8:53 AM, 3rd May 2018, About 5 years ago

Another example of War on Landlords (with punishing Tenants). When is it going to end?


9:04 AM, 3rd May 2018, About 5 years ago

They expect letting agents to charge landlords extra 50% yet S24 they will not admit rents will rise. Is that because its seen as acceptable to increase landlord costs but they can't dare admit to increasing rents

Michael Barnes

22:08 PM, 4th May 2018, About 5 years ago

Having read the impact assessment (what a 24-hours that was!), the arguments for the policy seem convincing: tenants are being ripped off by unscrupulous agents.

The impact assessment however appears to be numerically flawed and somewhat naive.

It does acknowledge that rents will rise to allow landlords to recover costs.
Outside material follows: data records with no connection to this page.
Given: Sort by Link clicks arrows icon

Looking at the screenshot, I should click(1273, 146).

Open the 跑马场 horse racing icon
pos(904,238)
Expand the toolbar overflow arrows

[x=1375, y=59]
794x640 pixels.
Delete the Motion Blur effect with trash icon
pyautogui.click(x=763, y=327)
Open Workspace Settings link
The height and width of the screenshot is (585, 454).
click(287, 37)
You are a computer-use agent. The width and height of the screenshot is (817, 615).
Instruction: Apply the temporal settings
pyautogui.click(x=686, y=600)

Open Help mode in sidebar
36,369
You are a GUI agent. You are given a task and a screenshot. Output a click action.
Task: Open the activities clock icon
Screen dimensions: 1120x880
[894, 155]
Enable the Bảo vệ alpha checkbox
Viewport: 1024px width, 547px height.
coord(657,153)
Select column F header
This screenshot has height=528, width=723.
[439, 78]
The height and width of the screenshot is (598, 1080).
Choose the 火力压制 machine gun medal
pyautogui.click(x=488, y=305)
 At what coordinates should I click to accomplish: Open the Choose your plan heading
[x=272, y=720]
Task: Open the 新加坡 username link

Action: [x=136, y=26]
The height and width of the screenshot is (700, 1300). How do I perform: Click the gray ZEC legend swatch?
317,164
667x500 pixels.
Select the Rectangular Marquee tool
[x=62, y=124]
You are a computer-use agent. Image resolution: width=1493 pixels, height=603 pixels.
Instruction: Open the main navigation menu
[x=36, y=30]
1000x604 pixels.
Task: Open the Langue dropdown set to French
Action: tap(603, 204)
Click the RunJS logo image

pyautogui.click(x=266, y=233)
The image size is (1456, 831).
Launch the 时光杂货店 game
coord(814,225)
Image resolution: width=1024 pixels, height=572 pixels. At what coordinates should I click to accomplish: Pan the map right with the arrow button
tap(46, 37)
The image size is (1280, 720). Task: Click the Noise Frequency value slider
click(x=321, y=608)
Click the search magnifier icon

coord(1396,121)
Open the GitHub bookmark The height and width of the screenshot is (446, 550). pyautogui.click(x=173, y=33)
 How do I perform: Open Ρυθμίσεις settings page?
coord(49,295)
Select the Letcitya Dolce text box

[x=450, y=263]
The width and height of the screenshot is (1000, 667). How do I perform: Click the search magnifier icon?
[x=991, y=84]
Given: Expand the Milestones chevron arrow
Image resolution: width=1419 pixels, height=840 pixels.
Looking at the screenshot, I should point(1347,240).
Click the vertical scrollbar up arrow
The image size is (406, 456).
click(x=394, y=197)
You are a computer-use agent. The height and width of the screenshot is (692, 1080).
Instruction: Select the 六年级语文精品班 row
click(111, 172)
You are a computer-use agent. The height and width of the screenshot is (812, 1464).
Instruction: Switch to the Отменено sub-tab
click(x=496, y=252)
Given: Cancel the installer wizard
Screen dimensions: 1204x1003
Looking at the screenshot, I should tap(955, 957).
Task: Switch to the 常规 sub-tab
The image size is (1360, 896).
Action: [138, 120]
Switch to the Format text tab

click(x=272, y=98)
But it says that a significant proportion of tenants would rather have the certainty of a higher rent than the uncertainty of undisclosed charges.

It is naive in assuming that LL who do not use an agent, and thereby have lower costs, will pull down the rents that LL taking on more costs will charge; it is more likely that those LL will raise their rent to near the levels of the unfortunate LLs to take advantage of the "market price".

It is interesting that the impact assessment expects LLs to bear the costs of the deposit cap when the deposit is insufficient to cover the cost of tenants breach of tenancy conditions.

Nowhere does it address the issue of higher rents affecting the ability of HB claimants to obtain a tenancy in the PRS; instead it claims that the burden on LA housing obligations will be reduced!

It is unclear from the document if it is expected that the Act will allow LLs to reclaim from tenants such things as:
* interest on overdue rent;
* costs associated with chasing tenants for breach of agreement;
* costs associated with pursuing S21 and S8 notices if tenant does not vacate when requested

It also seems to suggest that LL cannot make T responsible for paying for a TV license.

Michael Barnes

22:18 PM, 4th May 2018, About 5 years ago

Reply to the comment left by KATHY MILLER at 03/05/2018 - 09:04"They expect letting agents to charge landlords extra 50%"
That is not quite what it says.
It suggests that, on average, only 50% of the charges currently made by LAs to Ts will be passed on to LLs. It expects that those LAs making unreasonably high charges to Ts will reduce them or go out of business as LLs shop around.
So, it is expected that those making reasonable T charges will pass them on in full to LLs.

Arnie Newington

7:54 AM, 5th May 2018, About 5 years ago

Couple of points from a Scottish Landlord and Letting Agent, firstly ARLA should have fought the ban when it was introduced in Scotland but instead Letting Agents had to scramble together to form their own opposition and when the ban was introduced ARLA didn't even mention it on the news section of their website. Secondly the figure for expected rent increases as a result of this ban has been massively understated by ARlA. If they studied the data available from Citylets for Scotland (Edinburgh in particular) they would see that there was a large spike in rents in the year after the ban was introduced. This was because tenants had more money in their pockets and were competing for the same properties so rents rose. I expect the rent rises to be 10X the ARLA figure.

Russ W

8:15 AM, 5th May 2018, About 5 years ago

This is as usual a crazy piece of legislation using a sledgehammer to crack a nut. We all know the most abused area of admin fees is in London so why not just limited what can be charged.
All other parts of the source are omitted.